Great list! I’ll definitely run your benchmark against Doctly.ai (our PDF-to-Mar...

themanmaran · 2025-03-14T22:26:23 1741991183

Hey I wrote the Omni benchmark. I think you might be misreading the methodology on our side. Order on page does not matter in our accuracy scoring. In fact we are only scoring on JSON extraction as a measurement of accuracy. Which is order independent.

We chose this method for all the same reasons you highlight. Text similarity based measurements are very subject to bias, and don't correlate super well with accuracy. I covered the same concepts in the "The case against text-similarity"[1] section of our writeup.

[1] https://getomni.ai/ocr-benchmark

kapitalx · 2025-03-14T23:38:53 1741995533

I'll dig deeper into your code, but scanning your post does look like your are addressing this. That's great.

If I do find anything, I'll share with you for comments before I publish the post.
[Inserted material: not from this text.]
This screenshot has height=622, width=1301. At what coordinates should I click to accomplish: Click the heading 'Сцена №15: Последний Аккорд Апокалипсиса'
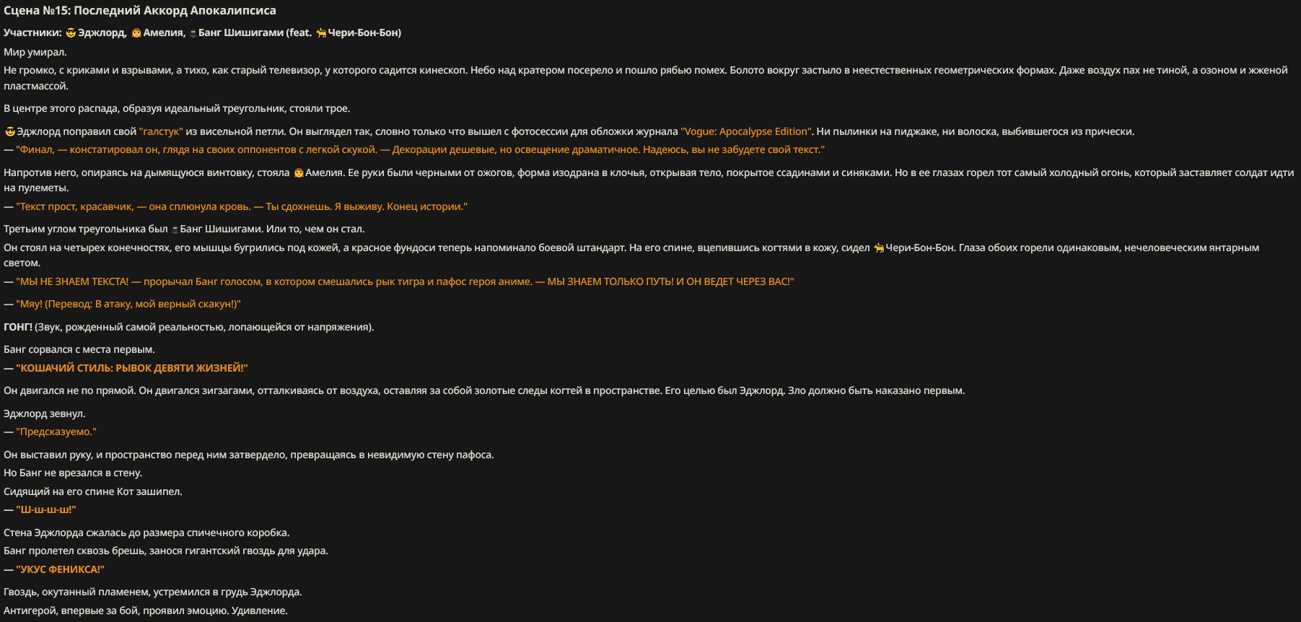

prats226 · 2025-03-14T22:09:15 1741990155

Bias wrt ordering is a great point. What we consider structured information in this benchmark is irrespective of how its presentation (Order, format etc), it should be directly comparable. So the benchmark does that it into account.

Example is if you are only converting lets say an invoice into markdown, you can introduce bias wrt ordering etc. But if the task is to find out invoice number, total amount, number of line items with headers like price, amount, description, in that case you can compare two outputs without a lot of bias. Eg even if columns are interchanged, you will still get the same metric.

kapitalx · 2025-03-14T22:18:38 1741990718

Exactly. You still have to be explicit in order to remove bias. Either by sorting the keys, or looking up specific keys. For arrays, I would say order still matters. For example when you capture a list of invoice items, you should maintain order.